Still, some at TWU Local 234 think that’s not enough. TWU Local 234 vice-president Dickie Bizzle Jr. believes SEPTA police should be taking an expanded role in checking on buses at night, rather than the Philadelphia police. “We need to have the SEPTA police, instead of protecting cars out in the suburbs, have them come into the city and protect some of our busdrivers on all of these routes,” he says. “Stop putting it on the back of these Philadelphia cops who are doing a great job of stepping up.”
Bizzle calls the rules operators need to abide by while on buses (such as the rule that says drivers are told to stay seated, even in a confrontation) “chaotic.”
In a YouTube video released this week, several SEPTA drivers seek to dull the attacks on their brethren by noting who they are—and what they’re like. “I’m a single father of two … I’m very passionate about the Eagles,” notes one driver. “I’m an operator for SEPTA. I’m a human being,” notes another.
“Respect us.
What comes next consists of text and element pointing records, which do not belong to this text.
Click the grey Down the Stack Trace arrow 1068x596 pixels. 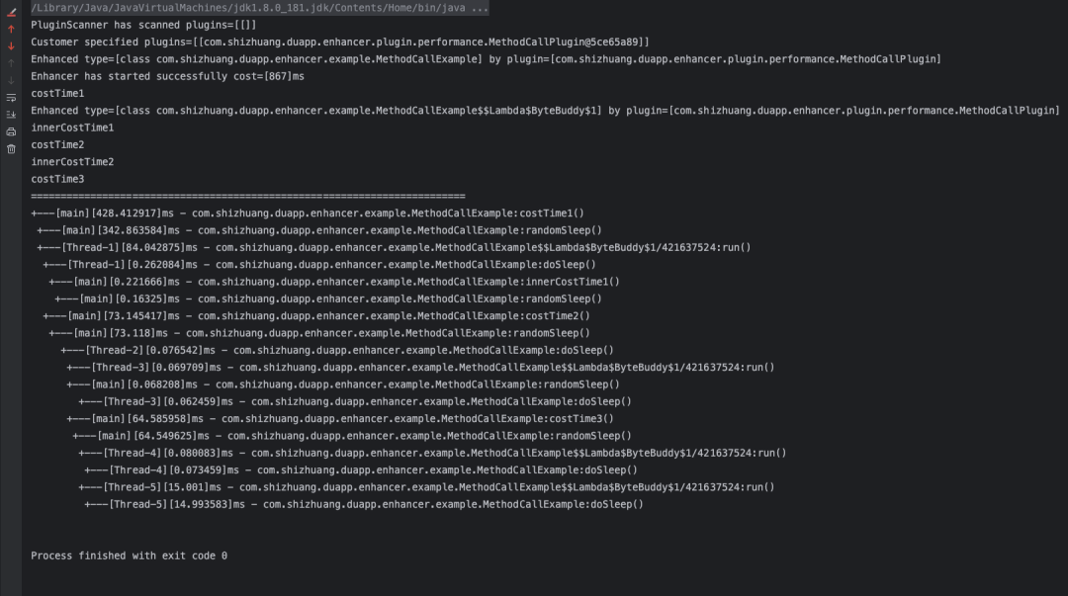coord(11,80)
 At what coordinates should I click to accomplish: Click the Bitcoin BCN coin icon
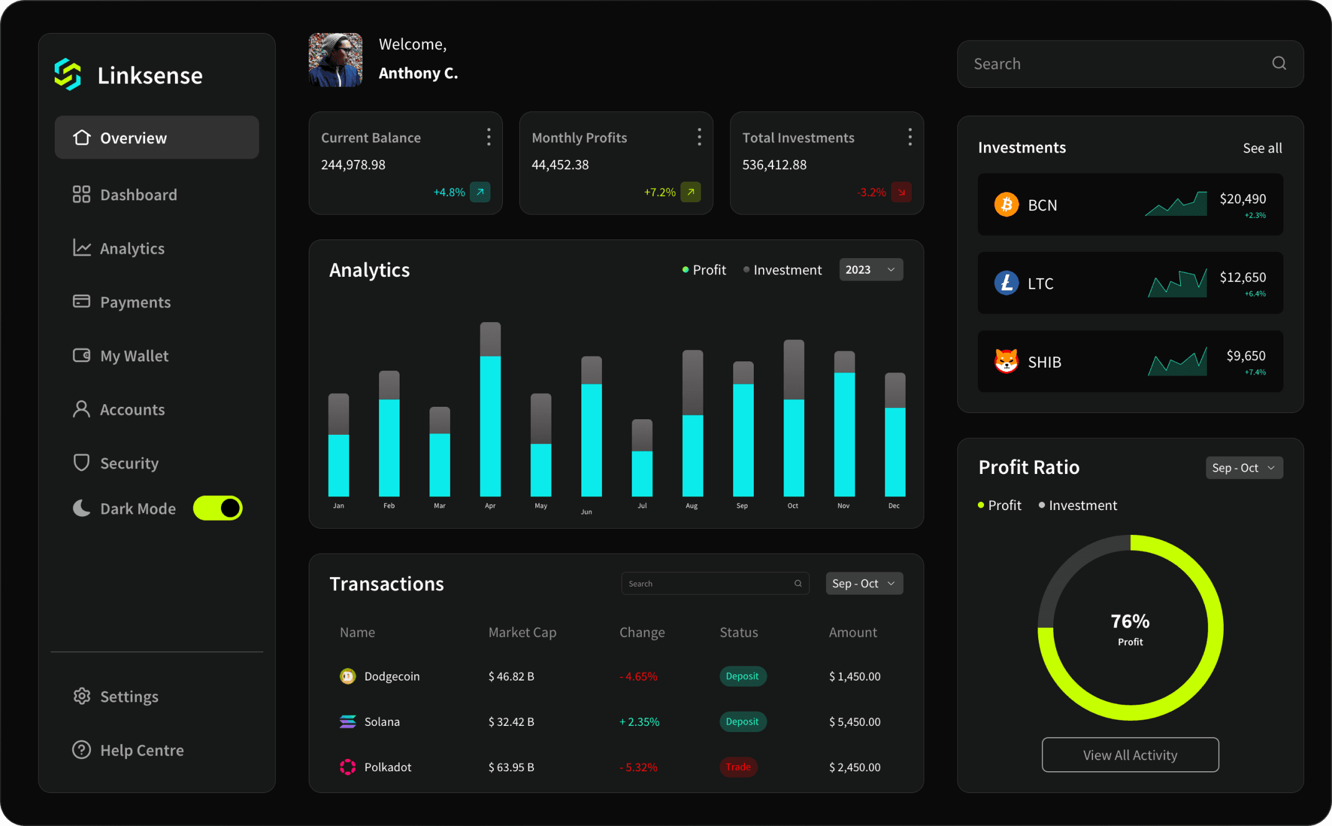click(1006, 205)
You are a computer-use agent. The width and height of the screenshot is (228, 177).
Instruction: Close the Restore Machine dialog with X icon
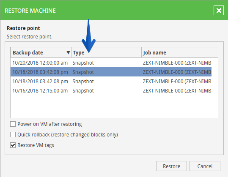click(219, 11)
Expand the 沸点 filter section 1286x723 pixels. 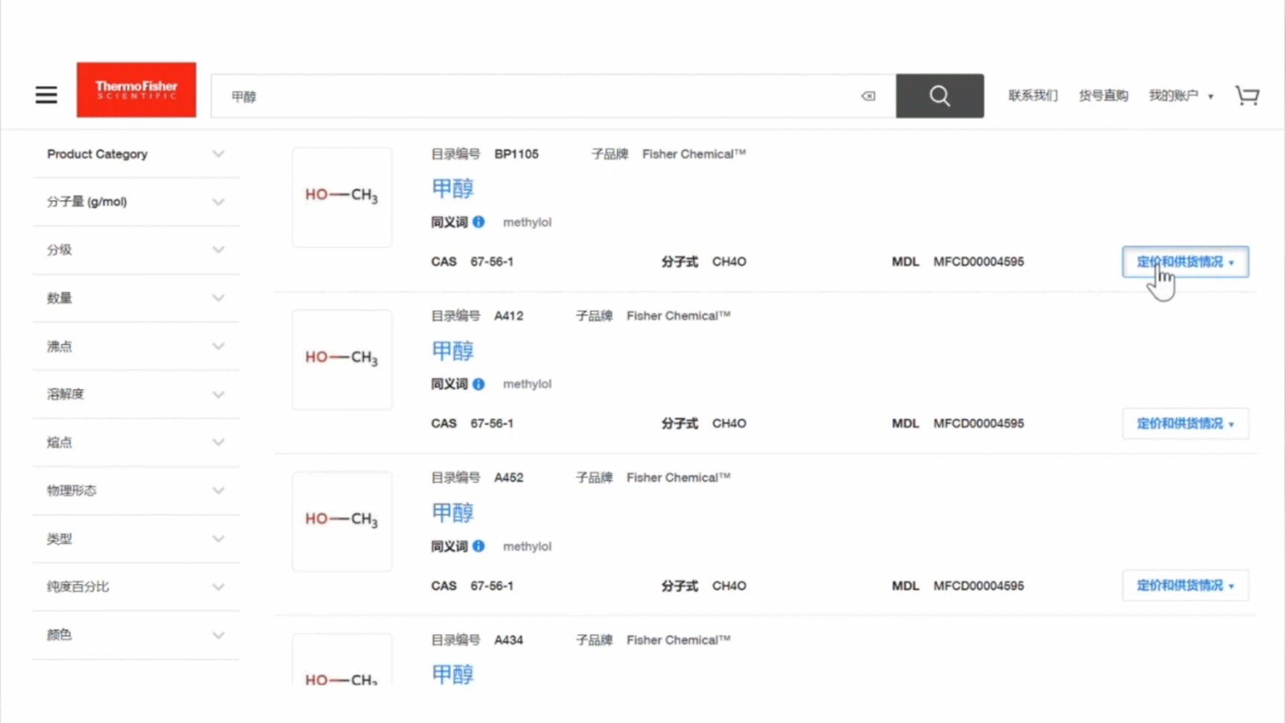[135, 346]
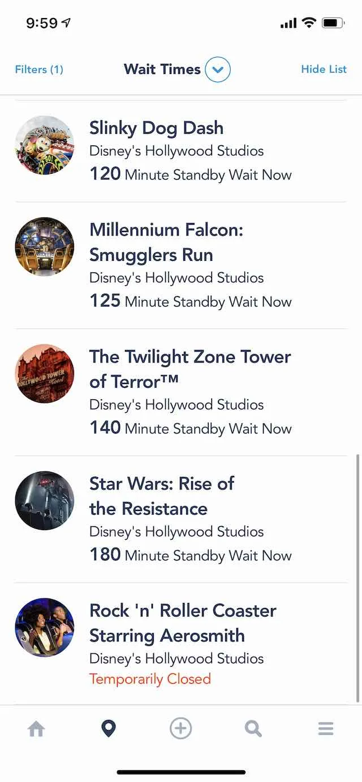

We’re people, too,” says a female driver who ends the video. The YouTube video has been viewed 124 times and was taken, according to SEPTA, at a special social skills/de-escalation training class where operators are taught verbal commands and tactics to calm down passengers and end potential conflicts.
A TWU report from earlier this year suggested giving operators courses which would teach them how to eject attackers from buses using just their feet.
Of the 68 assaults, fewer than 30 have resulted in arrests, despite buses being equipped with cameras that monitor both the passengers and operators of the vehicles. Williams says it’s SEPTA’s “goal to have every one of our buses outfitted with cameras.” She says they’re two-thirds of the way there.
As PW has written in the past, there’s been a bill in the state Legislature that would make assaults on SEPTA drivers that much more severe (as in, equal to a police officer, PPA officer, politician, etc.), though it has been stalled over three consecutive sessions.